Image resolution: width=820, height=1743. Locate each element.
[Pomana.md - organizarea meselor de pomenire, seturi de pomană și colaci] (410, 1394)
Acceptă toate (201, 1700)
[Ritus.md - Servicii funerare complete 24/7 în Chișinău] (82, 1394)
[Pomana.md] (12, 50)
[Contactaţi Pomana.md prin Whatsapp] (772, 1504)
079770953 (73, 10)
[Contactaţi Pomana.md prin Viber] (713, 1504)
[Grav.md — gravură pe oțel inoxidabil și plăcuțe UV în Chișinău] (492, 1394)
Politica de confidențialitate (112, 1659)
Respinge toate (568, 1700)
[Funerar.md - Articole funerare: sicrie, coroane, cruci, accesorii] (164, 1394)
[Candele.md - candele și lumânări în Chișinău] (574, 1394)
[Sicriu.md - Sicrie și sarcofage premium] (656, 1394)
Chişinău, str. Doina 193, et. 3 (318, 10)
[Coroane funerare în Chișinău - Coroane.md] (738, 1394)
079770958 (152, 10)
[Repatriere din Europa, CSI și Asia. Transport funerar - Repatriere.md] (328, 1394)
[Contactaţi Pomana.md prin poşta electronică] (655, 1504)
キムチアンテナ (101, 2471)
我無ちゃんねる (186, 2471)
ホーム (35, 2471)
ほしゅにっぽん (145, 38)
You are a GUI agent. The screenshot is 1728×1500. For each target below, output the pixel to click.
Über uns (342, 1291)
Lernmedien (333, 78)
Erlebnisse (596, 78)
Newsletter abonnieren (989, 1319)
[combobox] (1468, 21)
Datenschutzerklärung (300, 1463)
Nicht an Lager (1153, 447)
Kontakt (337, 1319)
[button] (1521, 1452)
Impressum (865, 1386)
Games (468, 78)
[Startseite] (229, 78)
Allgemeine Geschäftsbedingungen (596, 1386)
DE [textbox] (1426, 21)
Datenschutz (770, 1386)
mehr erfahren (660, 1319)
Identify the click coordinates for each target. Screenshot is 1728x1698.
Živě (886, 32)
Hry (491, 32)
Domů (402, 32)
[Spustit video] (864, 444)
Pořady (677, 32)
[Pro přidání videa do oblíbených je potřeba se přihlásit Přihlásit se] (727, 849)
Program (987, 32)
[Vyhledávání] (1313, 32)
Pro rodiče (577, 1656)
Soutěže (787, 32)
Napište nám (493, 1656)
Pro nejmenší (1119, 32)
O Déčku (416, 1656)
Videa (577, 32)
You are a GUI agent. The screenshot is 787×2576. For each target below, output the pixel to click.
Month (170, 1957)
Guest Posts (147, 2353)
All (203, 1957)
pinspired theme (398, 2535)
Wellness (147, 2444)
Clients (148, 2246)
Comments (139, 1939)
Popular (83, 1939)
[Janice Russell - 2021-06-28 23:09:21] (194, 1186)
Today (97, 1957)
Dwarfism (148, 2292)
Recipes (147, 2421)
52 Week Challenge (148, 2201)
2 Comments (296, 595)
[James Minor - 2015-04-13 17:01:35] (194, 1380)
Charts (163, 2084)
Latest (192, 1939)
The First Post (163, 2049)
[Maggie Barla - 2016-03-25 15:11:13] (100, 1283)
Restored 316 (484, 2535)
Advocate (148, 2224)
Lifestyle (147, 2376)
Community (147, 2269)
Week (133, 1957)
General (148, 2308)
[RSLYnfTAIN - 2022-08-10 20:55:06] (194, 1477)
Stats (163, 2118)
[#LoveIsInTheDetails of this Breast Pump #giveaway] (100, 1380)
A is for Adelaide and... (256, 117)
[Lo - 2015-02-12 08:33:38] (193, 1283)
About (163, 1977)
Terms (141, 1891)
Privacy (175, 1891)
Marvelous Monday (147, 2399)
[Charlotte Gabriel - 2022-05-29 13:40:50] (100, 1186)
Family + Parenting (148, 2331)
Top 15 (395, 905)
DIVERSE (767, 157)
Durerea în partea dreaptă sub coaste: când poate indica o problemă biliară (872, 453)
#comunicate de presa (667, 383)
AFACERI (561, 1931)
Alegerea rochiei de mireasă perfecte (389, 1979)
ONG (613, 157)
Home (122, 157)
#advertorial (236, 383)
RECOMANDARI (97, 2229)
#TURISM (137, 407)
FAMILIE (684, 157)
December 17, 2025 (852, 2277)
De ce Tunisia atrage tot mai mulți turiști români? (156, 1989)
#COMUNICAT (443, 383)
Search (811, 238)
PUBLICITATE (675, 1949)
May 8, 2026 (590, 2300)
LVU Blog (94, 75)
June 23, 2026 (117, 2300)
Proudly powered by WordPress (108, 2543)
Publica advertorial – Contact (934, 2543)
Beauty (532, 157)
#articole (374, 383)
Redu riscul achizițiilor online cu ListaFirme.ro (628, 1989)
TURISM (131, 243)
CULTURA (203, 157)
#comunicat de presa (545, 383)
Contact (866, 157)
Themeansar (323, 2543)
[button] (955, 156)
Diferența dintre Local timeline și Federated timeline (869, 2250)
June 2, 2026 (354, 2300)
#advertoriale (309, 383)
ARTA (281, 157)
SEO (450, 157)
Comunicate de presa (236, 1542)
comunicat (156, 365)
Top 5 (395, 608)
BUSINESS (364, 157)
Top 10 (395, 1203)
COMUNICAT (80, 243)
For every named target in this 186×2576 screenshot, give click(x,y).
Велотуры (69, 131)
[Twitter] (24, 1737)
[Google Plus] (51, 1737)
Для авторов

_____

Exercise objective =
From the line containing "CULTURA (203, 157)" to the final line of the data above, transcribe every line exactly and nothing more.

Answer box =
CULTURA (203, 157)
#comunicat de presa (545, 383)
Contact (866, 157)
Themeansar (323, 2543)
[button] (955, 156)
Diferența dintre Local timeline și Federated timeline (869, 2250)
June 2, 2026 (354, 2300)
#advertoriale (309, 383)
ARTA (281, 157)
SEO (450, 157)
Comunicate de presa (236, 1542)
comunicat (156, 365)
Top 5 (395, 608)
BUSINESS (364, 157)
Top 10 (395, 1203)
COMUNICAT (80, 243)
For every named target in this 186×2576 screenshot, give click(x,y).
Велотуры (69, 131)
[Twitter] (24, 1737)
[Google Plus] (51, 1737)
Для авторов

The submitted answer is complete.